Reputation: 297
So I wrote this snippet of code to search the entire Warehouse Column of data frame 1 for occurrences of cell values that appear 20 times or more and if the cell value satisfies this requirement, the code will write the cell value of the Warehouse column over the cell value of the GeneralDescription column. It is working but I want to add to it so it will not overwrite a cell value unless it is empty or NaN or ''.
import pandas as pd
df1.Warehouse=df1.Warehouse.str.upper()
and for some odd reason i cant indent the next line of code four spaces
df1.loc[df1.groupby('Warehouse').Warehouse.transform('count').gt(20),'GeneralDescription']=df1.Warehouse
Upvotes: 1
Views: 1261
Reputation: 402413
Augment your masking condition, AND it with another that indicates whether a column contains one of those empty values.
i = df1.groupby('Warehouse').Warehouse.transform('count').gt(20)
j = df1.Warehouse.isin([np.nan, 'Empty', ''])

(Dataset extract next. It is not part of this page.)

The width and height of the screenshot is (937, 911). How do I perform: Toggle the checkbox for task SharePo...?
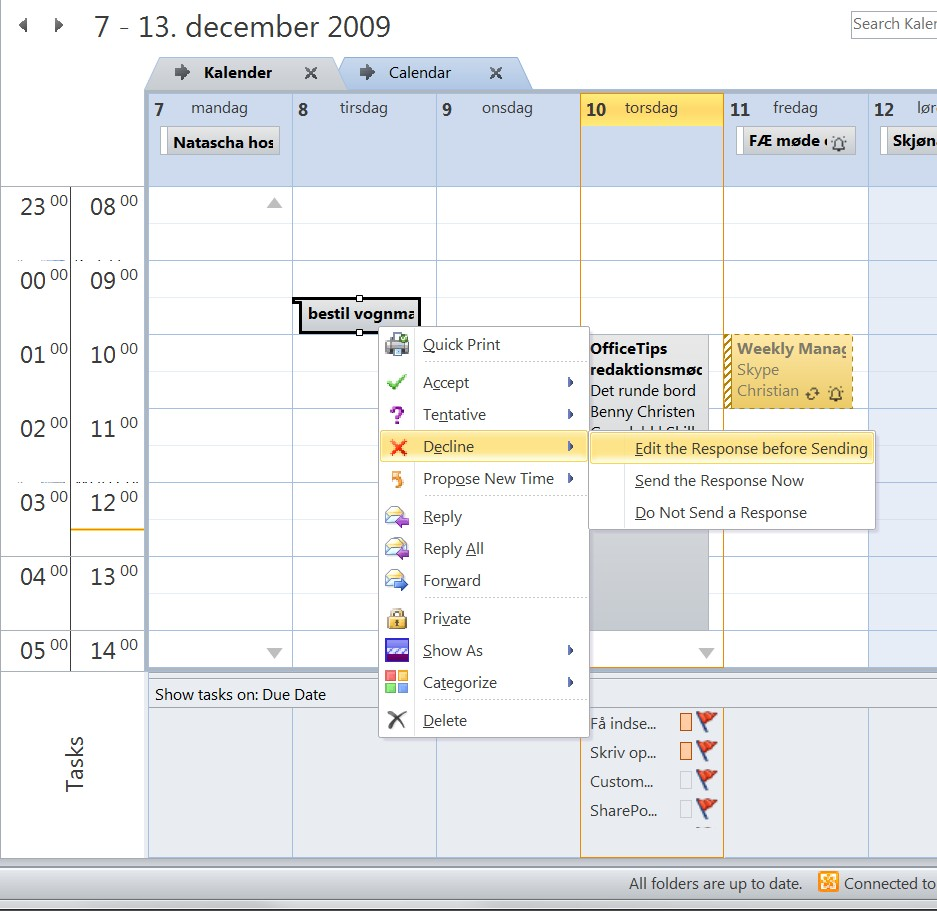click(x=685, y=809)
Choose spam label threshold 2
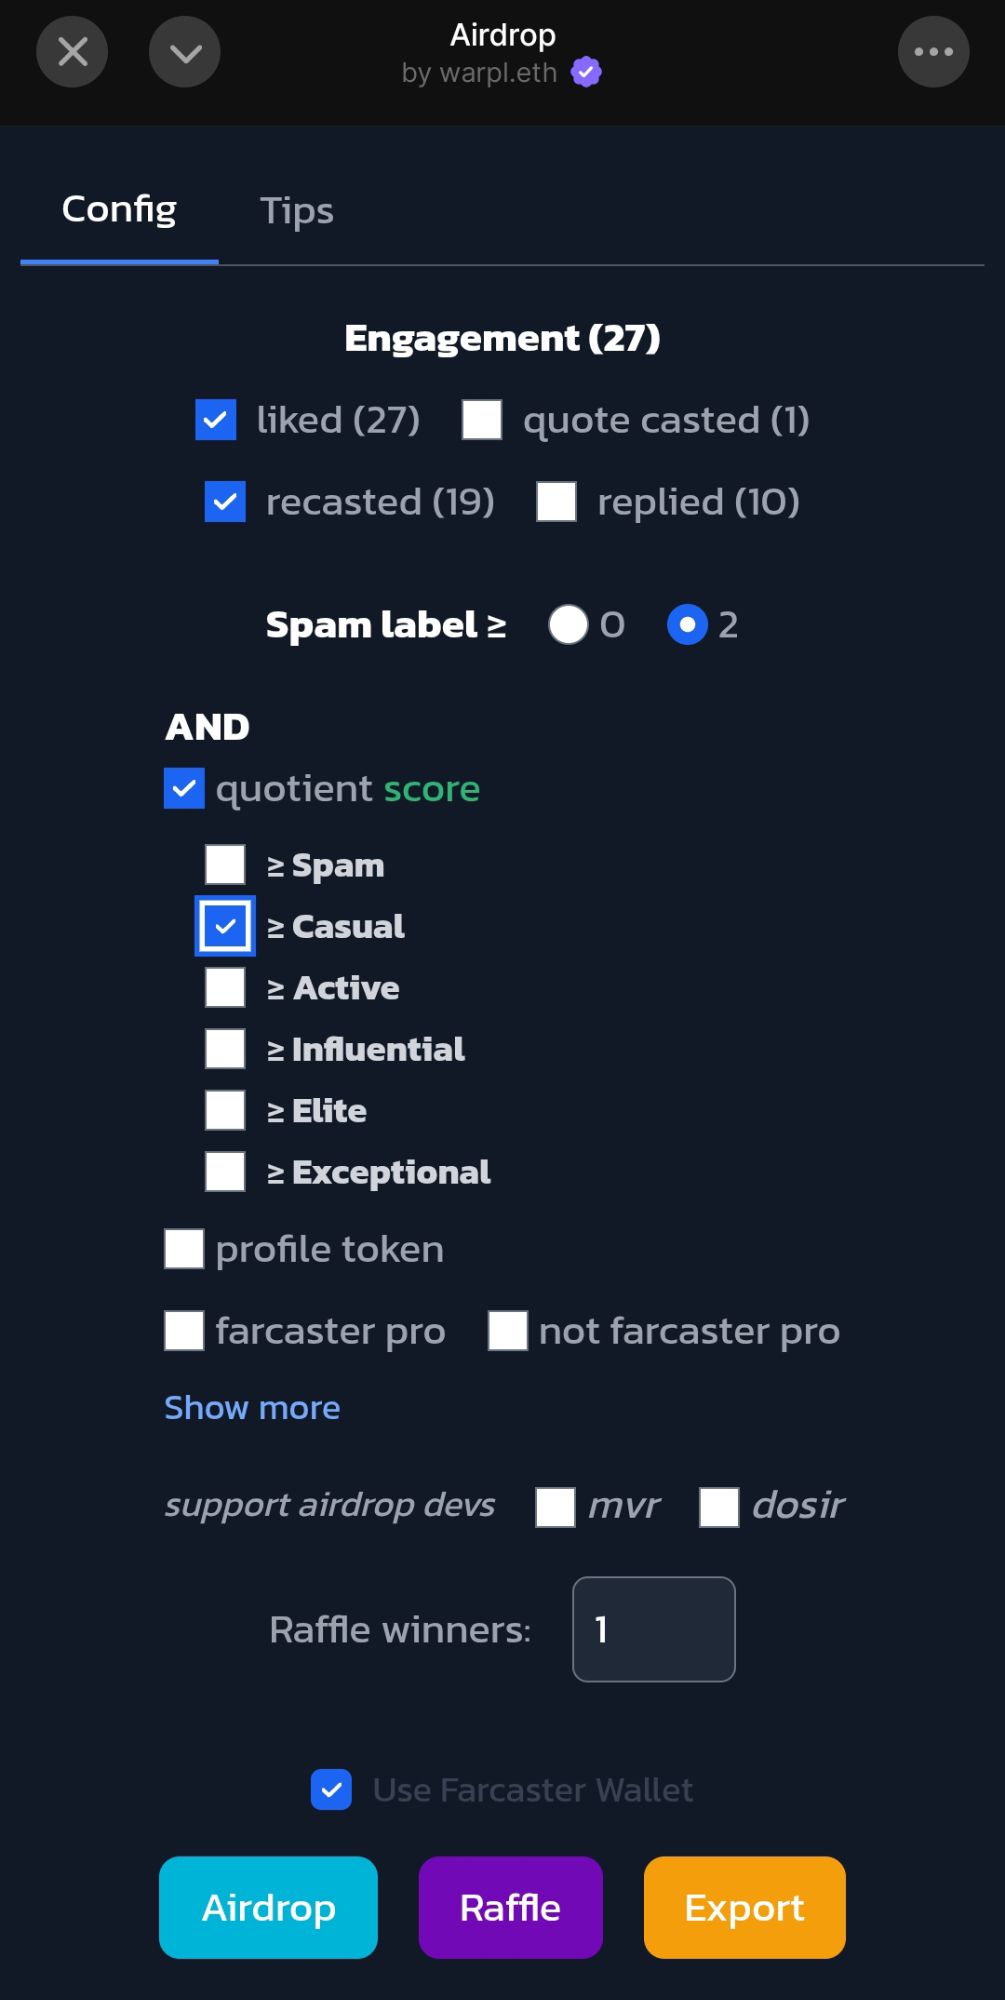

df1.loc[i & j, 'GeneralDescription'] = df1.Warehouse
Alternatively, when loading in your data, specify na_values
so everything becomes NaN:
df = pd.read_csv(..., na_values=['Empty', '', 'NaN', 'nan'])
And you can then just do:
i = df1.groupby('Warehouse').Warehouse.transform('count').gt(20)
j = df1.Warehouse.isnull()
df1.loc[i & j, 'GeneralDescription'] = df1.Warehouse
Which is arguably faster.
Upvotes: 2